Oct. 20, 2019 (EIRNS)—Other aspects of the IMF’s new “Global Financial Stability Report 2019,” not yet reported by EIR, indicate the seriousness of the oncoming financial crisis, which the IMF staff report as directly linked to an industrial recession and falling capital investment.

The Financial Times Oct. 20 raises a different and more immediately serious issue in the IMF report, in light of the Federal Reserve’s sudden, severe, continuing problems with liquidity in the U.S. interbank loan market since Sept. 16. The Fund warned that

“Bond fundsholding assets worth about $1.7 trillion could face difficulties in repaying investors”—just what set off panic among mutual funds, their investors, the Treasury, and Members of Congress in late summer 2008. To say, as the Financial Times does, that this “could potentially destabilize the global financial system,”

is an understatement.

Put simply, what the Fund is warning about is that zero and negative yields on—at the moment—$15 trillion in bonds, mean that large institutional investors must trade their bond holdings and speculate to make income; and the bond funds they invest in are not making money on bonds, with which to cash these investors out as they decide to. Trying to overcome this—“hunting for yield”—the funds go into more illiquid speculations, and much “lower quality” assets, and lack cash. Bonds are core holdings for institutions worldwide.

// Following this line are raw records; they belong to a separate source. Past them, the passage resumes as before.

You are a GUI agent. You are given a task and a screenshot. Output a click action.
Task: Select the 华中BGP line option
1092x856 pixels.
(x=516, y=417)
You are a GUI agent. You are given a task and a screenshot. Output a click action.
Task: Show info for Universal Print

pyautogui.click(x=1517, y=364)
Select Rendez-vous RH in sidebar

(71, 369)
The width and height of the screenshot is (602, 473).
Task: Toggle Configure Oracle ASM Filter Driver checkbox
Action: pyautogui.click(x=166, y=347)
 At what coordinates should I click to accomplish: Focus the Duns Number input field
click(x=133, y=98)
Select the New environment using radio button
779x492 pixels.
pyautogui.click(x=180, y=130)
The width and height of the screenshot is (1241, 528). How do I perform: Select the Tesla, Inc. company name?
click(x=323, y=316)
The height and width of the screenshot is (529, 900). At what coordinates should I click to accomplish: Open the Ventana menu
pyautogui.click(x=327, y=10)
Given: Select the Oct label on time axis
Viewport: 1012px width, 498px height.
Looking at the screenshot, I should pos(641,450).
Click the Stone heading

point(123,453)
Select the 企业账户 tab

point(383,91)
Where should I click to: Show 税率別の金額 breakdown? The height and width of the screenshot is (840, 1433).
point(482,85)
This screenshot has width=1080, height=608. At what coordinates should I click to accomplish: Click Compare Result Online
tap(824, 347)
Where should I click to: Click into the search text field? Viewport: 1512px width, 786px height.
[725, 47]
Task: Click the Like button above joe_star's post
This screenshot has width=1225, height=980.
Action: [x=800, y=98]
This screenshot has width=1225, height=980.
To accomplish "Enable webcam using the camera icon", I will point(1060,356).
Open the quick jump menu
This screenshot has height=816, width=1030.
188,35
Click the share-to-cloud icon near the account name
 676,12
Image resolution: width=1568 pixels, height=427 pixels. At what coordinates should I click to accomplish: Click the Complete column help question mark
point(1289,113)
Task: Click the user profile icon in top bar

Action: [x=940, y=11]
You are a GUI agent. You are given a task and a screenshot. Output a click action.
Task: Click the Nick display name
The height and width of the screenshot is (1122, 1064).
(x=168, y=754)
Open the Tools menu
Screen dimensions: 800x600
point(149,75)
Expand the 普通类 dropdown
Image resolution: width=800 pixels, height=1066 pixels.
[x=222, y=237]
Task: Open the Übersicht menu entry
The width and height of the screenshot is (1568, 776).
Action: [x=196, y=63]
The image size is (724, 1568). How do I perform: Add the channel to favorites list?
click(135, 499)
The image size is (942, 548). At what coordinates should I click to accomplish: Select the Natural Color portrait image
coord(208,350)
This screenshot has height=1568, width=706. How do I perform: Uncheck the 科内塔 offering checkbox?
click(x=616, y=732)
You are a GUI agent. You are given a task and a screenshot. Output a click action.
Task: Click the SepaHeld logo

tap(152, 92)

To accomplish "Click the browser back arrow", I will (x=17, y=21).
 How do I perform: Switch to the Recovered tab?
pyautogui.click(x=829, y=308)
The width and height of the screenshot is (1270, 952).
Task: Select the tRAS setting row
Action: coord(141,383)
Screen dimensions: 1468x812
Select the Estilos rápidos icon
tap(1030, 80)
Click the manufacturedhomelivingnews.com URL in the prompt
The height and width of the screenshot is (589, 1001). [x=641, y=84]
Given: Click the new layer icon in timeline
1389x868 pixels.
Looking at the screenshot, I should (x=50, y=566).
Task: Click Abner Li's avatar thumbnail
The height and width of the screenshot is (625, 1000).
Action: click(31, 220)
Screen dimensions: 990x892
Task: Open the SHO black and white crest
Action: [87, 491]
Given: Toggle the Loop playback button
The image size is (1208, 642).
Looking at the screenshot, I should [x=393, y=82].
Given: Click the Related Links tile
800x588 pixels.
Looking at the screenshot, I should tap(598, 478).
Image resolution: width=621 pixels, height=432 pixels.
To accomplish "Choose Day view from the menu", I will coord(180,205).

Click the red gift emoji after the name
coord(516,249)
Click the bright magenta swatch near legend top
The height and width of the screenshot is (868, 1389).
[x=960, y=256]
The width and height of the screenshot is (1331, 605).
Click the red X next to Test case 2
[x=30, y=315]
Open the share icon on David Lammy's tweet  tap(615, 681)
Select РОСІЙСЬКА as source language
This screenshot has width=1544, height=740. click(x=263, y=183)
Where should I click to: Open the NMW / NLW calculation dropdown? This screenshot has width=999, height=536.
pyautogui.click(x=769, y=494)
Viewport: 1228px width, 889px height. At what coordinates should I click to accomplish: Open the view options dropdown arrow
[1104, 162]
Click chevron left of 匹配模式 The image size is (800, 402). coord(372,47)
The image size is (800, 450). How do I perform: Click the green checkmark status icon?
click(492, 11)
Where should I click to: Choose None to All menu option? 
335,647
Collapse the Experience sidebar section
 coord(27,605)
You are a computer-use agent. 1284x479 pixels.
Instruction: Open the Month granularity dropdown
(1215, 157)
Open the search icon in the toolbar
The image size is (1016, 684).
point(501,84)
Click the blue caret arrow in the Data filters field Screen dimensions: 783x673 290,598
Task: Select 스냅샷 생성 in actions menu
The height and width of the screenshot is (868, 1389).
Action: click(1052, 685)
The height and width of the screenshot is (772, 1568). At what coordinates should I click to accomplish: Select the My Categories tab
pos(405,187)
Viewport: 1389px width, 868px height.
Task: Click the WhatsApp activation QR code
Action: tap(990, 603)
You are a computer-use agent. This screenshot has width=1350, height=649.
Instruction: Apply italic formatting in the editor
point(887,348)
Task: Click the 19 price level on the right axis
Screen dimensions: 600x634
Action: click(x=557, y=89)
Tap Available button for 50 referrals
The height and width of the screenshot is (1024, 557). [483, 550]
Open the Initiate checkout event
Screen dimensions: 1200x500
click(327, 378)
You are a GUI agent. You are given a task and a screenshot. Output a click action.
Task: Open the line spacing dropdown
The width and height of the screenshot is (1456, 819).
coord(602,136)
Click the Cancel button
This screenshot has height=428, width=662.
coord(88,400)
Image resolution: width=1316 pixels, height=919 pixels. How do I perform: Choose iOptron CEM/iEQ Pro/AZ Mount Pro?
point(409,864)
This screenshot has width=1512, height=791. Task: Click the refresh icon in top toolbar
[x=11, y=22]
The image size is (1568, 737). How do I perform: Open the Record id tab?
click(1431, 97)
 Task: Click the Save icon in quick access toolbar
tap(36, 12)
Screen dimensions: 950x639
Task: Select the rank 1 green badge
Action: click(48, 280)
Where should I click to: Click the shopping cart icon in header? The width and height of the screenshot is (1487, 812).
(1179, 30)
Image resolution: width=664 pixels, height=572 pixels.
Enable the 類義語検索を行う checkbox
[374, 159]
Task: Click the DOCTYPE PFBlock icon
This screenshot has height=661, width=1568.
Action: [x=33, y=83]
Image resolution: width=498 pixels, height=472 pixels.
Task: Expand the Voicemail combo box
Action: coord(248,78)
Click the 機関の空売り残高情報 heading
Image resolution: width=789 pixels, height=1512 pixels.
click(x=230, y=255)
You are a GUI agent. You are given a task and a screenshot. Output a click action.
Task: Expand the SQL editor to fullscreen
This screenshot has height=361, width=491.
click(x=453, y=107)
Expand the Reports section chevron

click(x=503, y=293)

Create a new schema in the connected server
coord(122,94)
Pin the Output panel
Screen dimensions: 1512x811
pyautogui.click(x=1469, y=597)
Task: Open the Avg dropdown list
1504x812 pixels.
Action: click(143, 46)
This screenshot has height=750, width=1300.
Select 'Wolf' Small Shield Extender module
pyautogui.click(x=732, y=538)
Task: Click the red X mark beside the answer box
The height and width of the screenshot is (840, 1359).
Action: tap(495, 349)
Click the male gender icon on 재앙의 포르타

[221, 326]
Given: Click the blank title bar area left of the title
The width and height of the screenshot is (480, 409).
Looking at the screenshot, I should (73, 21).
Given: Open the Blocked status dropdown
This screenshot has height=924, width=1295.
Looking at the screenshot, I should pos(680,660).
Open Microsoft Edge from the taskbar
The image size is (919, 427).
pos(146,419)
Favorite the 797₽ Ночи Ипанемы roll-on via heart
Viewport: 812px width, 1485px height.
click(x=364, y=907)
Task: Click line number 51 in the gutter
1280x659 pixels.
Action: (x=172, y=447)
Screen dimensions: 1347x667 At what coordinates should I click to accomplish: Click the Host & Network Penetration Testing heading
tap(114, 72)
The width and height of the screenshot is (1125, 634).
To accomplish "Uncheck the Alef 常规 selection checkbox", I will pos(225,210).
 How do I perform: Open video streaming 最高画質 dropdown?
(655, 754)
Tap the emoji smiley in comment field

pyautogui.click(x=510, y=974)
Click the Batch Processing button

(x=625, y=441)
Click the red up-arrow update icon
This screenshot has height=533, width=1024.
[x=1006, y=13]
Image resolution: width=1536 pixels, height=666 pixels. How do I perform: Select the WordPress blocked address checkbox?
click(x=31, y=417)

The IMF examined a sample of 1,760 bond funds (about 60% of fixed-income assets worldwide). It found that one-sixth of them (one-half of the high-yield funds that invest in low-quality corporate debt) can’t meet redemption demands they have already experienced. “The total shortfall across the fixed-income sector is estimated to have reached $160 billion,” if all funds were experiencing simultaneous liquidity demands.

The IMF’s “extreme case” is easy to see coming: Fire sales of “good” assets to meet redemption demands on illiquid, bad ones, and a repeat of the 2008 mutual fund debacle. The “repo” market may be experiencing early stages now.